Vol. 15 No.1 (January 2005), pp.1-4

BETWEEN LAW & POLITICS: THE SOLICITOR GENERAL AND THE STRUCTURING OF RACE, GENDER, AND REPRODUCTIVE RIGHTS LITIGATION, by Richard L. Pacelle, Jr.  College Station: Texas A&M University Press, 2003. 342pp. Hardback.  $50.00.  ISBN: 1-58544-234-8

Reviewed by John Brigham, Political Science, University of Massachusetts, Amherst.  Email: brigham@polsci.umass.edu

I enjoyed reading, in Richard Pacelle’s book, that Archibald Cox intimidated Robert F. Kennedy. I met Archibald Cox once and was a little intimidated myself. This was after he had been Solicitor General under Kennedy and Johnson. Cox projected a sense that a person of good character could embody the law. When Robert Bork, SG under Richard Nixon, was nominated for a seat on the Supreme Court, Cox refused to comment. Bork had fired Cox from his Special Prosecutor position during the Watergate investigation. The venial nature of that action was part of what gave Cox his stature, but there was also the man himself. Bork, on the other hand, would come to embody a different notion, that men with little character, too willingly serving political masters, are a threat to law and justice.
━━━━━━━━━━
--- INSTRUCTIONS FOR THE TASK ---
Write the next part of the book review about the Solicitor General, picking up right after its last sentence. The material that comes next has no connection to the book review.

--- GIVEN DATA ---
━━━━━━━━━━
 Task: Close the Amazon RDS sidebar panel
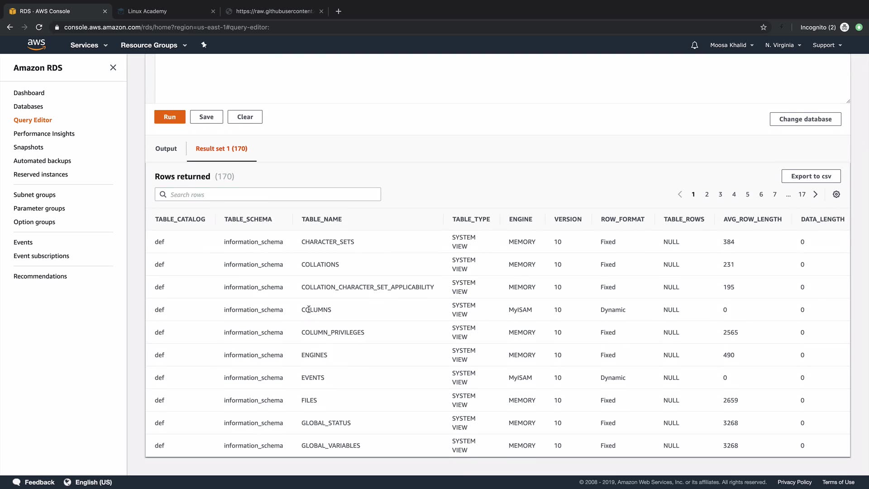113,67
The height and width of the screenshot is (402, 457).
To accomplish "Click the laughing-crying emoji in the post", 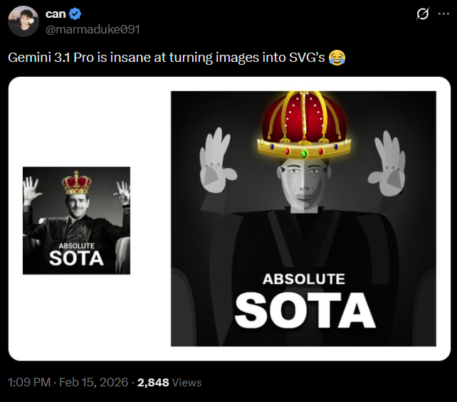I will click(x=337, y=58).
━━━━━━━━━━
--- EXPECTED OUTPUT ---
Pacelle places Cox and Bork within an institutional framework. He helps us to understand the obligations and capacities of the Solicitor General.  He tells us early in the book that “[t]he solicitor general has become, in fact, what the Attorney General is in name” (p.5)—that is, the attorney for the United States. For Pacelle, the SG stands between law and politics because he works between the President and the Supreme Court. This book is an important contribution to scholarship on the federal administration of justice because it takes seriously the interconnections of politics and law. It is also a tragic tale and the findings made me want to have Archibald Cox back.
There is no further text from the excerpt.